In short, Mr. Trump has boxed himself in. He may not want war, but he has helped raise tensions to such a level that a misstep or deliberate provocation by any one of a number of players in the region could drag the United States into one. To avoid things getting worse, the administration needs first to restore a modicum of credibility with its allies and the international community. That will become far more difficult in the rising tumult of impeachment proceedings, but a call on the United Nations Security Council to investigate the attack on Saudi oil fields, along with a full disclosure of whatever evidence the government has of Iran’s involvement, would broaden the pressure on Tehran. As The Times’s David E. Sanger and Farnaz Fassihi wrote this week, Iran is not finding the support it hoped for in Europe and could be susceptible to broad censure.

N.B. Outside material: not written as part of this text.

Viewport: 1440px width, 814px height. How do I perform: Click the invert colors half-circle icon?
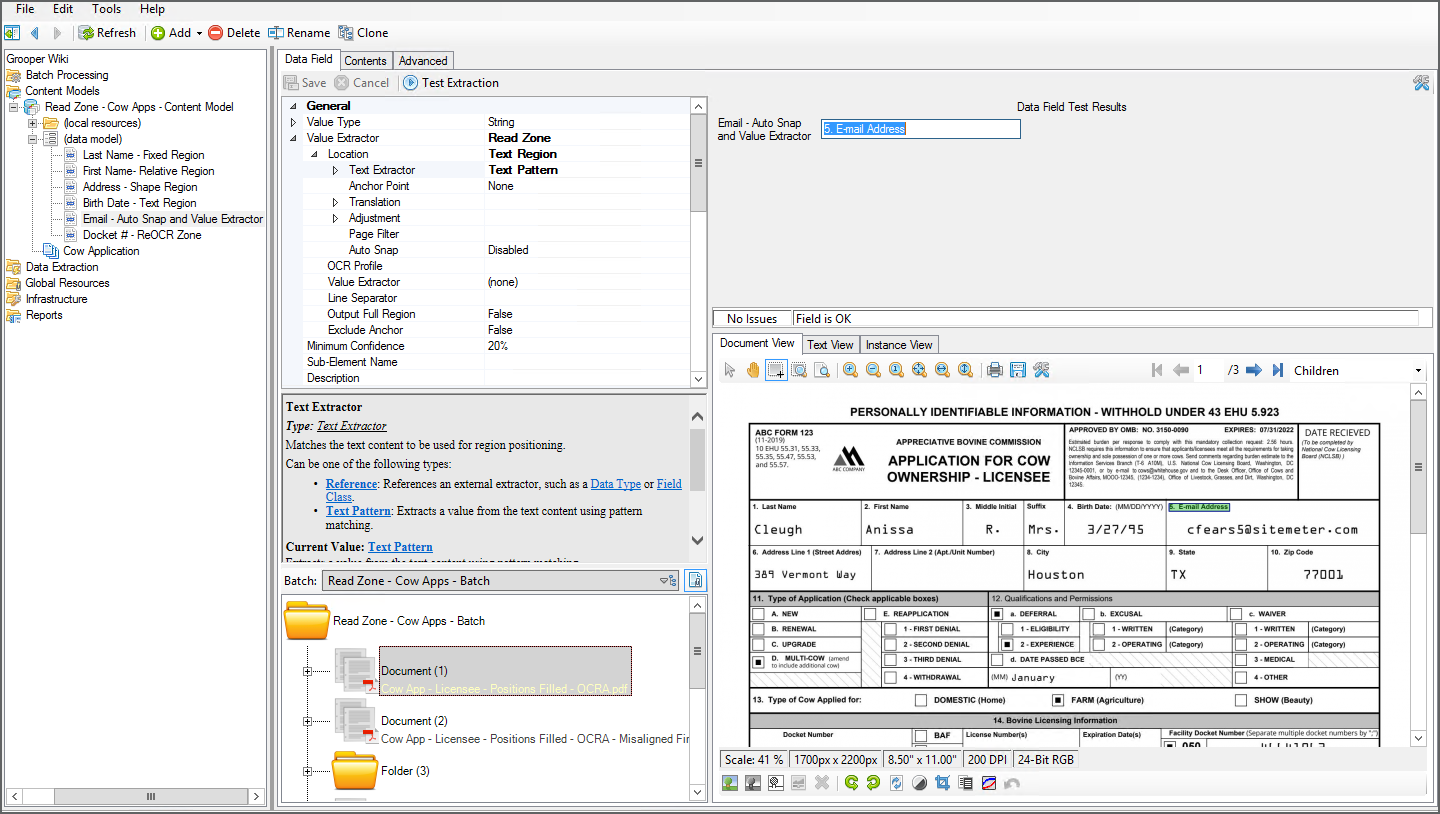point(919,783)
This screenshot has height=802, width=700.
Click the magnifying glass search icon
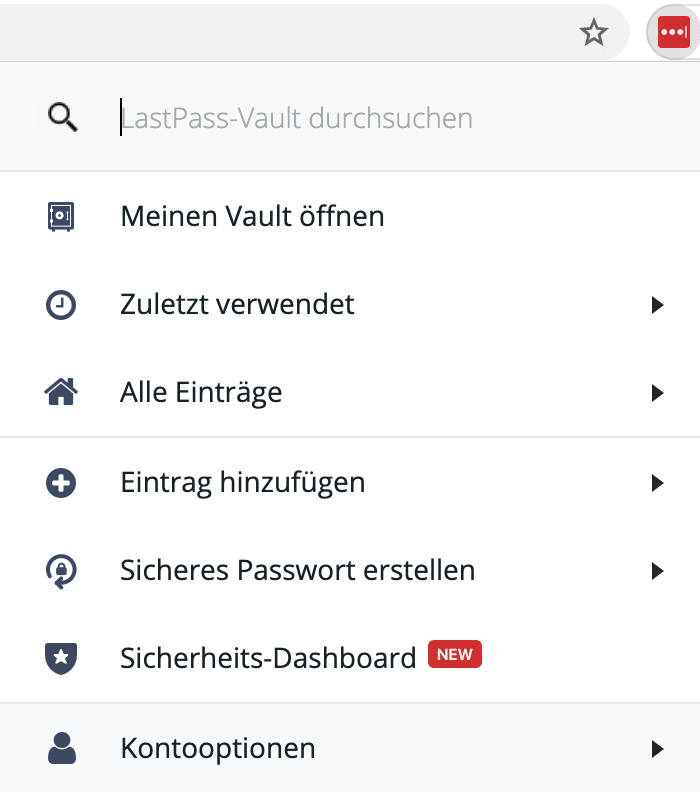click(x=62, y=118)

At the same time, Mr. Trump should keep the door open to negotiations and to make clear to Iran that while further aggression will not go unanswered, resuming compliance with the 2015 agreement would be met with concrete benefits, like the $15 billion bailout package France’s president, Emmanuel Macron, has proposed.

That would amount to a painful climbdown for Mr. Trump. But a military confrontation would be far worse. And it was Mr. Trump who wrote in “The Art of the Deal” that “the worst of times often create the best opportunities to make good deals.”